Personal information
- Full name: Lynn Ellen Skrifvars
- National team: United States
- Born: February 8, 1951 (age 75) Lynwood, California, U.S.
- Height: 5 ft 8 in (1.73 m)
- Weight: 130 lb (59 kg)

Sport
- Sport: Swimming
- Strokes: Backstroke, freestyle
- Club: Phillips 66

Medal record
Representing the United States
Pan American Games
| Gold medal – first place | 1971 Cali | 4×100 m freestyle |
Summer Universiade
| Silver medal – second place | 1970 Turin | 100 m backstroke |

= Lynn Skrifvars =

American swimmer

Lynn Ellen Skrifvars (born February 8, 1951), also known by her married name Lynn Nelson, is an American former competition swimmer who won a gold medal in the 4 × 100 m freestyle at the 1971 Pan American Games.
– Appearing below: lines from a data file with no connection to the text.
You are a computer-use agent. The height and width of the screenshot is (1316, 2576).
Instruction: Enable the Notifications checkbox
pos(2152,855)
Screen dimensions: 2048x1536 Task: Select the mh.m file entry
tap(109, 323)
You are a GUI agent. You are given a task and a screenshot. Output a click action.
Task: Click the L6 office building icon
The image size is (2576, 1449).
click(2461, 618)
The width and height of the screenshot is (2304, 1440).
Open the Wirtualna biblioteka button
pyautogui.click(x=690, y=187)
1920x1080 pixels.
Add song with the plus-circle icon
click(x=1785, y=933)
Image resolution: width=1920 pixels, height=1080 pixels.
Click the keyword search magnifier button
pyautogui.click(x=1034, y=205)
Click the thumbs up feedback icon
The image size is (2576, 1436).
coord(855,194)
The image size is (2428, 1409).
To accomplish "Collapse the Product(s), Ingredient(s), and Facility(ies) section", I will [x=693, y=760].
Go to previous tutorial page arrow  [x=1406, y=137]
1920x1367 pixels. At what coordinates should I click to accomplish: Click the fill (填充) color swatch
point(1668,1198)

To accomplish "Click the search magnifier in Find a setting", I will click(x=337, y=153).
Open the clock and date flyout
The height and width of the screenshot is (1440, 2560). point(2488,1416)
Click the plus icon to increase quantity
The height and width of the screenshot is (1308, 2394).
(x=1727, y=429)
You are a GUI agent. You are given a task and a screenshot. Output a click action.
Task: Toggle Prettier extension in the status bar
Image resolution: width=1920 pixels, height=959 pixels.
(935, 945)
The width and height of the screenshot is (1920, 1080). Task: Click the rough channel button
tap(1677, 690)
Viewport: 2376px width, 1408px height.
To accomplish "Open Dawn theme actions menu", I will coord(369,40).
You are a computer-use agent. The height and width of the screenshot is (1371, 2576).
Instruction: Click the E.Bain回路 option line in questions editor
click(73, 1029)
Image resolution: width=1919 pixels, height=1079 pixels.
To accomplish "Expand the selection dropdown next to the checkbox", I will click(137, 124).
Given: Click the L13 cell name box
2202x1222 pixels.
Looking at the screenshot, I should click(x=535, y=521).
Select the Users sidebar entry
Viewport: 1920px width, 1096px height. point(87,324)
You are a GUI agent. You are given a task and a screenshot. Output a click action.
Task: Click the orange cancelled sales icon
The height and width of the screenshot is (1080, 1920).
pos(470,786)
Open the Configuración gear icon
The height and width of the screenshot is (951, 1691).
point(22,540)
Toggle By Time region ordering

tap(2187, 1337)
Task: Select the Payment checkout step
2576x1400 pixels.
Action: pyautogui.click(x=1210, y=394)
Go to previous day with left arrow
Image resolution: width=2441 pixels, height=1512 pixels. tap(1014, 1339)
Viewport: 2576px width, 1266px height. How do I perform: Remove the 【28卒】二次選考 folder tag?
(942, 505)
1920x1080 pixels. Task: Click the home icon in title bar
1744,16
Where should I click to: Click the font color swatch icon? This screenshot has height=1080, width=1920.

Next year she swam for the gold medal-winning U.S. 4 × 100 m team at the 1972 Olympics, but did not receive a medal because she did not swim in the final. Individually, she competed in the preliminary heats of the 200-meter backstroke.

Skrifvars earned a degree in physical therapy from the California State University, Long Beach and later worked as a physiotherapist. She also competed in masters swimming events.